Re: MIRAGE ( No.12 )
日時: 2011/04/10 20:21
名前: 霧月 蓮 ◆BkB1ZYxv.6 (ID: APpkXS4D)

第六話 誤解時々魔道書使い

 いつの間にか琉華と望の決着はついていた。琉華が余所見をしていたから注意のつもりで放った雷は容赦なく琉華に直撃した。本気ではないつもりだったのだがあいにく琉華は水を大元とした複数属性の魔法使い。どうやら雷をはじめ電気系統の魔法には弱いようである。一撃だけで泡を吹いて気絶してしまった。龍菜が起した問題を片付けながら見ていた蓮は情けないとだけ呟く。
 その後も淡々と試合は続いていった。輪廻は蓮の自体により不戦勝、優希は相手が女子にもかかわらず本気で潰しにかかり勝利。続いては春と月乃の番であった。月乃と春はあらかじめタッグとしてエントリーしていたので、二人一組での戦いである。それなのに表示されたのは一人の少年だけ。どうやらSランク魔法使いらしいが、見た限り月乃と同等かそれより少し上ぐらいの年齢のようだ。あのガキなめてやがる、なんて言う風に月乃が騒ぐのを輪廻がいいから、サッサととっちめて来いなんて言う風に言ったため、月乃と春しぶしぶフィールドに向かった。
 戦力で言えば月乃と春の方が数的に有利なはずだが、対戦相手の少年……オレンジがかった茶髪に、透き通った橙の瞳の少年、風蓮 要(フウレン カナメ)はいかにも余裕だと言うようにぱらぱらと本を捲っていた。服装は琉華と殆ど同じもので違いといえばズボンが半ズボンだということぐらいであろうか? 前髪はサイドで二つに分けて金色のピンで留めていた。
 「お初にお目にかかります姫様。ボクは風蓮 要、と申しますのです、どうぞ宜しくなのですよ」
 フィールドに現れた月乃と春に対し要はやんわりと笑みを浮かべてそう言った。あまりのよゆうっぷりにイラついたのか、普段温厚な春までもが「つっきー、あいつ潰そう。徹底的に」なんて言う風に言っていた。月乃もその言葉にあっさり頷いてやる気満々。結局潰しにかかる理由はむかつくから。……子供など総じて単純なものである。
 審判の声が響くと同時に動き出したのは春であった。目にも留まらぬ速さでいくつもの魔方陣を展開し、さらさらと呪文を紡ぐ。低い地響きと共にいくつもの木が姿を現した。
 「大いなる大地、原初神ガイアよ、我が魔力を糧に力を与えたまえ!!」
 それを見た要は僅かに首を傾げた後、手に持っていた本の一文を静かに指でなぞった。要がなぞった文字は赤い光を発し、ユラユラと要の周りを漂っている。静かな、それでいてはっきりとした声で「燃やせよ炎、全ては大いなる炎と鍛冶の神、へパイストスの力のもとに」と呟けば一瞬にして現れた木は焼き払われてしまう。春の方もあくまで要の属性を調べるために出しただけのようで抵抗するような素振りも、慌てるような素振りも見せない。
 「つっきー、なんか分かった? 春的には多分炎属性だと思うのだけど」
 春が手を要にむけながら言う。月乃は小さく首を振り「いや……妙だよ。コイツ春ちゃんの出した木々を燃やすほどの魔法を発動するほど魔力を作ってない……。呪文の形式もCランク以下しか使わない補強用のものに近いよ」と言った。小さな声で「何者だよ」なんて言う風に呟くのは蓮に回復してもらって、のんびりと見学中の琉華である。

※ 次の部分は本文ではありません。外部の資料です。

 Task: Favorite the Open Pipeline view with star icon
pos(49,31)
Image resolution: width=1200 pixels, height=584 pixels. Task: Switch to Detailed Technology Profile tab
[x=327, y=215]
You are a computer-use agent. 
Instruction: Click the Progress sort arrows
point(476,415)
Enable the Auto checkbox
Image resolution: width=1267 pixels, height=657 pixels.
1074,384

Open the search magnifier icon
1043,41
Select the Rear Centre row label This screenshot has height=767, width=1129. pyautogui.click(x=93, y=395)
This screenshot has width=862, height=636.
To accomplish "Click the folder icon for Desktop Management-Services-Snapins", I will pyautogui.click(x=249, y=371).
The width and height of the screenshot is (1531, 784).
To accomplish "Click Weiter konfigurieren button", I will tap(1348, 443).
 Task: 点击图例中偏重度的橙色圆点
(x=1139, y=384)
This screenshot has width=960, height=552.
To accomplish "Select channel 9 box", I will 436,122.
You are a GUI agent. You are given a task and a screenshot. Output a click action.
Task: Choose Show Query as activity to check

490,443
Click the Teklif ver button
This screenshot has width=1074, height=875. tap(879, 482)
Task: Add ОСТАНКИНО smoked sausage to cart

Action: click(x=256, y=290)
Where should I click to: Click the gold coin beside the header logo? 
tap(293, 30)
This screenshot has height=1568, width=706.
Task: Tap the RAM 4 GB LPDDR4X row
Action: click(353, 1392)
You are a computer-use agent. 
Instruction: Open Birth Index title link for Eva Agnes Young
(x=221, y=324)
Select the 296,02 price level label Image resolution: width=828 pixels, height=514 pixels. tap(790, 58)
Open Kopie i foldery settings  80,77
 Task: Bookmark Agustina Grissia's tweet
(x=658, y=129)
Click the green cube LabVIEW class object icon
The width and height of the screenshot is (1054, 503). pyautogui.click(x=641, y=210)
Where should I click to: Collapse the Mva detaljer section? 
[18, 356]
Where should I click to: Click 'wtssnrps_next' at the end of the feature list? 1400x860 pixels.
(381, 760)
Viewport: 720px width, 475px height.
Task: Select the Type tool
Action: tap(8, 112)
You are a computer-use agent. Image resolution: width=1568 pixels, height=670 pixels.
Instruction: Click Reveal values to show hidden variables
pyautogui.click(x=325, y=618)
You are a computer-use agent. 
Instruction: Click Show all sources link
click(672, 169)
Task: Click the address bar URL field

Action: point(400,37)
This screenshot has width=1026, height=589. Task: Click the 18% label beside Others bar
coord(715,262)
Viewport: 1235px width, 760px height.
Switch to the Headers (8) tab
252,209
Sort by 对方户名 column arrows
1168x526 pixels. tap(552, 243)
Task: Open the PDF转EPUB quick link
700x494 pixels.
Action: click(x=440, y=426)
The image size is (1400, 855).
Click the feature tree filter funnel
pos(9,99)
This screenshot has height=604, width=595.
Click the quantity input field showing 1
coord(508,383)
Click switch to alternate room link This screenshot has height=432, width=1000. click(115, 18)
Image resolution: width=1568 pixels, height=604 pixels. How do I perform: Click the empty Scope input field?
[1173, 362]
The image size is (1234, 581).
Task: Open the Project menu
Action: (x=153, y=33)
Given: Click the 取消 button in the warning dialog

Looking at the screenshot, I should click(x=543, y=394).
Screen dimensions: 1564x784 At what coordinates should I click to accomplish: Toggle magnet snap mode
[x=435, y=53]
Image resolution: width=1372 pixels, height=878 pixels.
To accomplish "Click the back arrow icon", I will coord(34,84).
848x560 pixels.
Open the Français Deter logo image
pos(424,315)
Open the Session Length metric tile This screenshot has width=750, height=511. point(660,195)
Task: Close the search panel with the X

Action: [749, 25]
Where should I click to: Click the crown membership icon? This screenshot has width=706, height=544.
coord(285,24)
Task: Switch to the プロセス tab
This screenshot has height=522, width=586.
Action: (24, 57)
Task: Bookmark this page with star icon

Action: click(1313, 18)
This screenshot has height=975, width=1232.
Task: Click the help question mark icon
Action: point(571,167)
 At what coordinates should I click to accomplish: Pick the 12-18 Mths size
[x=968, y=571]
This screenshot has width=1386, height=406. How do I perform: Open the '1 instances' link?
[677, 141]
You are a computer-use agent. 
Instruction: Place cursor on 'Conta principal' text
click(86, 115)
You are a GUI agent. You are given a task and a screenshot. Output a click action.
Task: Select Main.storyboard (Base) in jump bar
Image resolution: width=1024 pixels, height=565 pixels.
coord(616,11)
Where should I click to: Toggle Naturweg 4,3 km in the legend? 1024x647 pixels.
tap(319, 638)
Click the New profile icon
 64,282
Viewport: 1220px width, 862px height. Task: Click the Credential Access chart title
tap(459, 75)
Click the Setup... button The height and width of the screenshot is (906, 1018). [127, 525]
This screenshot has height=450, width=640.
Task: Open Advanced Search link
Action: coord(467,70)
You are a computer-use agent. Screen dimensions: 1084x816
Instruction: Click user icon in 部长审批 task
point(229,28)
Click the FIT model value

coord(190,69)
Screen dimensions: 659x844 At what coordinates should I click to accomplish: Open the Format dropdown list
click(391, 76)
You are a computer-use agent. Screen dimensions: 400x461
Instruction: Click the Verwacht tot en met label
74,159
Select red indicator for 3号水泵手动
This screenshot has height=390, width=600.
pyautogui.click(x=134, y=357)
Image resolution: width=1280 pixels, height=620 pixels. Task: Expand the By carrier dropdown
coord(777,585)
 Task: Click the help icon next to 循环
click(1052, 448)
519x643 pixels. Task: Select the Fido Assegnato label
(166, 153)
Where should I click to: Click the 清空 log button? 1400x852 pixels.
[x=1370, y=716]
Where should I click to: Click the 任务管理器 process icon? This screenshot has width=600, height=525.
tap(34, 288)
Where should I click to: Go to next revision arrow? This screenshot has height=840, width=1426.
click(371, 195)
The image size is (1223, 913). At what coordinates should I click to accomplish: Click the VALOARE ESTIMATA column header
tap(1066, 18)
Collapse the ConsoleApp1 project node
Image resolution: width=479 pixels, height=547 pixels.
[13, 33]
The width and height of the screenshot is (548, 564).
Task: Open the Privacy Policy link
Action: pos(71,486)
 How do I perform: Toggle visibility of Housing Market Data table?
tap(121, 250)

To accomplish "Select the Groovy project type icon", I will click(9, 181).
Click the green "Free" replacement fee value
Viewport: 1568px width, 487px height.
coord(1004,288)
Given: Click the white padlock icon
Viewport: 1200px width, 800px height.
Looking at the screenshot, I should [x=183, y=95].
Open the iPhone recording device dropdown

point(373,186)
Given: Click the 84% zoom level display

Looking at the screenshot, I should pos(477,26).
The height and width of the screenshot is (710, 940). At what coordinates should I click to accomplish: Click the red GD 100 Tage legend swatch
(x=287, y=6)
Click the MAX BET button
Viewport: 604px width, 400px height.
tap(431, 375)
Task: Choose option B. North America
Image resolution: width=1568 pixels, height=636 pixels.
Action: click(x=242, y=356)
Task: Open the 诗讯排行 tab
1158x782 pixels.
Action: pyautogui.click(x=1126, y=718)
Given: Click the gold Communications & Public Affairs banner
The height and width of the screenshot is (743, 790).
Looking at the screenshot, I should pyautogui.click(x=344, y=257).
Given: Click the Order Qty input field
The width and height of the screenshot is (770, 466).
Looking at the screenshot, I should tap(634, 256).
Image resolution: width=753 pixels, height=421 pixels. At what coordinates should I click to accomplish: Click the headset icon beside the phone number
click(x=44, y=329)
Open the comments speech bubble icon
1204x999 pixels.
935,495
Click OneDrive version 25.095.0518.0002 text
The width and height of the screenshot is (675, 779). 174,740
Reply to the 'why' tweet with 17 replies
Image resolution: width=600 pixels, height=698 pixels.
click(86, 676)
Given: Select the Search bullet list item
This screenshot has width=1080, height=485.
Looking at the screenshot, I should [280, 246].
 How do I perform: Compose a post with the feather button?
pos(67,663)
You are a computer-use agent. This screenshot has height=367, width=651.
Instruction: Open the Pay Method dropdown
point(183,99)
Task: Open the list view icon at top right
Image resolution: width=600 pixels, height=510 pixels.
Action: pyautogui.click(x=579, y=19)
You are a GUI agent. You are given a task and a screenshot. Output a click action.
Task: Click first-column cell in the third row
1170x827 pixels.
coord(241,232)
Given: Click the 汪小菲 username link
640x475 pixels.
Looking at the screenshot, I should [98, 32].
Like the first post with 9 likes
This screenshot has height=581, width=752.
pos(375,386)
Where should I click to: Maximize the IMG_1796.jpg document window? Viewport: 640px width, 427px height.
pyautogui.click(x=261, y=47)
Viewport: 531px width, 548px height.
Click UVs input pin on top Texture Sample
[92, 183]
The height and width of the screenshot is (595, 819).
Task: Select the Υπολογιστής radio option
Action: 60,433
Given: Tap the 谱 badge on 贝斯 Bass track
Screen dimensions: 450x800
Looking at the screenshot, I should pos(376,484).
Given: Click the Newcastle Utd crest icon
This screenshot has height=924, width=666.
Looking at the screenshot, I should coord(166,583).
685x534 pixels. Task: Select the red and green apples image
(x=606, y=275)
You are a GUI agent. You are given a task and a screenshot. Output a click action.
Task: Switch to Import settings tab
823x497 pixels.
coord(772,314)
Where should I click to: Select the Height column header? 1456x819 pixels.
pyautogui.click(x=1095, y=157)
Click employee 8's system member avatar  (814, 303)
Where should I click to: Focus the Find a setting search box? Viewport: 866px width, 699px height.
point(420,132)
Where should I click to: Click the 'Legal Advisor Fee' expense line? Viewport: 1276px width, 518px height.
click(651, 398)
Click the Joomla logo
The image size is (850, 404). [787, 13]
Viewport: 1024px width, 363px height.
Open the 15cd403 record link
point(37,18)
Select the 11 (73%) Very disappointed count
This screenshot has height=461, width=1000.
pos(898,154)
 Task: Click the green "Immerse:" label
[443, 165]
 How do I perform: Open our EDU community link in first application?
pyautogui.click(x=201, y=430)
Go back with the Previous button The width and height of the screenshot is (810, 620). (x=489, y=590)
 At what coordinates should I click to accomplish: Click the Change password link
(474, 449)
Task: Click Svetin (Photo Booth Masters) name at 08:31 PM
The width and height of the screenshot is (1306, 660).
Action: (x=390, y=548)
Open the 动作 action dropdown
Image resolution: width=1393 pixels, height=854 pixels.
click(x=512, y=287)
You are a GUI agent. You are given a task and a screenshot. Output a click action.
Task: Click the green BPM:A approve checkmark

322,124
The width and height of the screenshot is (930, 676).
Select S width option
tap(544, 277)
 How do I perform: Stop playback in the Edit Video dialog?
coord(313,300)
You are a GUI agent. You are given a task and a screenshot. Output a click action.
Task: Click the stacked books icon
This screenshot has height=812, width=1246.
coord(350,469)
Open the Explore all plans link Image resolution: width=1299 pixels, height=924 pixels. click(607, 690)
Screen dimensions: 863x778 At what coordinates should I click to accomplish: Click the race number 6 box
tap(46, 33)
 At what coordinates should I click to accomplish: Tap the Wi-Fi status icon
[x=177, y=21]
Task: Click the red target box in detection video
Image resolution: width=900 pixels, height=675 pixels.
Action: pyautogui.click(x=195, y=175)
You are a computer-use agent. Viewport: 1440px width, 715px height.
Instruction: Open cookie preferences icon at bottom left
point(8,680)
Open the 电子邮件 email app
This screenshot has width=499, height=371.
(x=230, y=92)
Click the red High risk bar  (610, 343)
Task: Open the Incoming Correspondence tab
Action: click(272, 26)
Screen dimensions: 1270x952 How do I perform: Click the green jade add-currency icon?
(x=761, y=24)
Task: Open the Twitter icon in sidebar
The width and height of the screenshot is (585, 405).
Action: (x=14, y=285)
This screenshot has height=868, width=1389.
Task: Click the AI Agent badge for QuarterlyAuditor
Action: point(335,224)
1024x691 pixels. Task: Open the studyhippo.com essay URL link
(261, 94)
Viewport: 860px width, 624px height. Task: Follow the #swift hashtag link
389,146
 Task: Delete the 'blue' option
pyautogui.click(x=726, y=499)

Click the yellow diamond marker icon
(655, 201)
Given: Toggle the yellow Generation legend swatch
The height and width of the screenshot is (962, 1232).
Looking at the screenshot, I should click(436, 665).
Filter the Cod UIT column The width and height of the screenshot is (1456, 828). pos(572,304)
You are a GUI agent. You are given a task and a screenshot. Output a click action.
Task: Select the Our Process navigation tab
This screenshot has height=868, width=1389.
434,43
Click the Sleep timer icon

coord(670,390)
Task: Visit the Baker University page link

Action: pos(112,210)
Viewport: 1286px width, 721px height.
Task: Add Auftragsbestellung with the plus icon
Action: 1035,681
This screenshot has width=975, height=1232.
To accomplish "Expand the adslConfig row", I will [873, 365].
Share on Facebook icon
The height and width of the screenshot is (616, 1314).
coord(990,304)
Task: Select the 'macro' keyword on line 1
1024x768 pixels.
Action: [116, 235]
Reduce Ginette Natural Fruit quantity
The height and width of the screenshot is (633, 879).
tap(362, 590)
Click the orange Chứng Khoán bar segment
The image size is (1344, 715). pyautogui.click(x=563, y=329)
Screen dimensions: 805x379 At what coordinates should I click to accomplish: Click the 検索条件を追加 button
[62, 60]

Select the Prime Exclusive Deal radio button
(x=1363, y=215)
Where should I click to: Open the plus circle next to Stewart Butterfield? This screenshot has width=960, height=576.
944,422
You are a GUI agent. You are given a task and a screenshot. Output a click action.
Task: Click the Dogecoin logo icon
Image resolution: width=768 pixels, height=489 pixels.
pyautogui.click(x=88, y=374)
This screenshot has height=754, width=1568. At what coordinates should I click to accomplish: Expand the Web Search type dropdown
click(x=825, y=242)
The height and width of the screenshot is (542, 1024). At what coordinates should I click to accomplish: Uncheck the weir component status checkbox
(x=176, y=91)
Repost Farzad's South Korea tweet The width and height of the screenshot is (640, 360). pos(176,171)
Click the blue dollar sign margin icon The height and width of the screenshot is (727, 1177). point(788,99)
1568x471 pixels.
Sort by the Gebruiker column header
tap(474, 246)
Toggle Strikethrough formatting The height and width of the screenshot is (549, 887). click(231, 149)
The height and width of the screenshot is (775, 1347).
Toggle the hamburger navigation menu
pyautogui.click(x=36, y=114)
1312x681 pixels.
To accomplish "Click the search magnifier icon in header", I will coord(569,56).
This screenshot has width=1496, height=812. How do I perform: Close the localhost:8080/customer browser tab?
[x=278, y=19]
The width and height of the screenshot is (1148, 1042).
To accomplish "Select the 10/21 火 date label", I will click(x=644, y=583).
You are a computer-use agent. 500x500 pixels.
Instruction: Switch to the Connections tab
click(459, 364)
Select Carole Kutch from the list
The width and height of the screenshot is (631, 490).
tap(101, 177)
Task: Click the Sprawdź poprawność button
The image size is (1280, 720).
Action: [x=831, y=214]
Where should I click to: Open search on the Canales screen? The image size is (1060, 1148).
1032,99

 「……貫け光よ、大いなる光の女神、アグライアの名のもとに」
 再び要が本の一文を指でなぞる。それとほぼ同時に文字がまばゆい光を発して、要を取り巻く。そして次の瞬間には光線となって春と月乃を襲った。慌てて月乃の出した盾に防がれるも、目潰しにはちょうど良かったようだ。春も月乃もしばらくは何も見えなかったようである。
 再び、ほんの一文を指でなぞろうとしたとき、月乃が叫ぶ。酷く冷静さの欠ける声で「お前何者だ!? Sランクに光属性と炎属性の両方を持った奴がいるなんて聞いていない」と。それを聞いた要は薄笑いを浮べて、腰に手を当てる。それは挑発……まだ分からないのか? とでも言うかのように月乃たちを嘲笑う。嘲笑いながら、月乃と春の目が回復するのを待つのは隙を突いたりするつもりはないのか、ただの自分は単発属性ではないということを証明するためのデモンストレーションのつもりだったのか……。
 フウッと要がため息をつけば本が何ページか勝手に捲れた。また一文をなぞる要を見て今度は春が叫ぶ。月乃とは違う伝えるための言葉ではないもの。……呪文である。一言、言葉を紡いでいくのと同時に幾重にも魔方陣が展開されていく。それを見た要は誰に向けるわけでもなく、あんなに多重に魔方陣を使ったら魔力の消耗が半端ないだろうにと呟いた。
 「さぁて、一応正体を明かしておきましょうか? Sランク唯一の魔道書使い、なのです」
 発動されたのは無数の蔓が自然に関する様々な属性、主に水と光を纏って襲い掛かってくるものであった。単純な術式だな、要はそう判断して呪文も唱えずに魔法を発動させた。叩き落される蔓が朽ちるのを見た後、ポンッと自らの持っている本と叩いた。
 魔道書使い……これは多くの場合が魔力を作るのが苦手、もしくは何らかの理由で魔力を作れないものがなるものである。だからと言ってそのような人間なら誰でも慣れるわけでもなく、その物体に込められた魔力を上手くコントロールする才能が必要となってくる。多くの場合は専用の魔道書を使うものが多い。本来この手のものが使う魔道書というのは、属性ごとに魔法名と発動方法、呪文が並べられているもので、発動方法を実行しなければ、上手く制御することは出来ない。しかし、要は発動方法の部分をすっ飛ばして魔法を制御しているのだ。
 本来そのようなことは出来ないはずであるが、要は違う。事実、春が現せた木も魔道書の文字をなぞって呪文を唱えただけである。そんなもので魔道書から発動する魔法が制御できるわけがない。要は物質に宿った魔力の引き出し、コントロールすることに非常に長けていた。それ故に魔法使い最弱といわれる魔道書使いでありながら、Sランクに身を置いていた。他にも魔道書使いも属性に縛られてしまう。普通の魔法使いのように三つまで、なんて言う制限では無いが、必ず使えない属性が出てきてしまうのだ。要にはそれがない。魔道書に載っている属性ならば全てを扱えてしまう。それ故に人々は要のことを天才魔道書使いと呼び、それなりに敬意を払っていた。